Urle - już sama nazwa, wakacyjna taką, klimat dawnego letniska, pusta i zapomniana teraz trochę. Liwiec wyschnięty, słońce i pomruki burzy jednocześnie.
W Kamieńczyku miał być obiad. Ale żaden kelner nie zareagował na naszą obecność, niezrażony tym S. przyniósł nam menu, a w nim nie było chłodnika, ani kaszy, ani pierogów z jagodami. Były za to bardzo mocne ceny za jedzenie na które nie mieliśmy ochoty. Skończyło się na pizzy w Brańszczyku (miejsce bardzo lokalne) dla S., ja wybrałam vege kulki z głębokiego tłuszczu!!!, które okazały się całkiem dobre i chrupiące i nietłuste w widoczny sposób. Do tego pomidory z pobliskiego sklepu.

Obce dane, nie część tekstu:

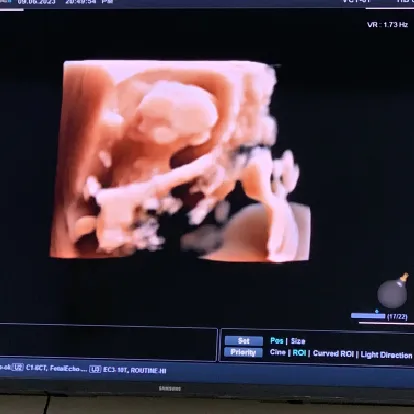Screen dimensions: 414x414
Task: Click the time display in header
Action: pyautogui.click(x=89, y=2)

Brańszczyk od Kamieńczyka oddzielony jest Bugiem i niedawno jeszcze, był tam napędzany ręcznie, turystyczny prom. Teraz niestety, trzeba pojechać do mostu
samochodowego i wdrapywać się stromymi schodkami na górę, spory kawał jechać w strasznym huku, wąskim chodniczkiem oddzielonym barierką. I znowu w dół tak samo stromymi schodkami. Na starym promowym miejscu jest teraz miejsce wodowania kajaków, zajrzeliśmy tam na chwilkę i powspominaliśmy - jak to dobrze z tym promem było.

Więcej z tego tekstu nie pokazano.